Thursday, October 05, 2006


We all have very unreliable memories. We may think we have a good memory and on some subjects we do, but if you were ever asked to swear your life on a memory then don't.
Here are a couple of examples:

1] A psychologist interviewed a group of children who attended a school that had undergone a trauma, like a shooting where kids had died or a fire. She then went back and re-interviewed the students a year later. What she found was that the kids who hadn't been at school when the incident happened had a more vivid and detailed memory of the event than did those who were there. This is despite the fact that they couldn't have experienced the events they claimed to of seen.

2] Someone I know was a young man when his Dad died. It was a very emotional time for the family which is quite large. The death took place in a hospital bed. The memory of my friend was of holding his Dad's hand as he died. He felt the life blood leave his father's hand.

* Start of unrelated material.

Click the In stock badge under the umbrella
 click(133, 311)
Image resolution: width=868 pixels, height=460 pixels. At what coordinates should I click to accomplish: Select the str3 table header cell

My friends younger brother who was only 12 at the time was not in the hospital at the time of his Dad's death. However he too has a memory of holding his Dad's hand and sitting at the bedside as his Dad died. These conflicting memories have created disagreements between these brothers. As if one wants to steal his brothers memory.

I don't believe this is the case. I think the younger brother has relived the death of his father so many times he has transferred bits of his brothers experience onto his memory. He has done it so convincingly that he truly believes he was there.

Try remembering what you saw, did yesterday and if someone you know was there what they think happened. You could be surprised.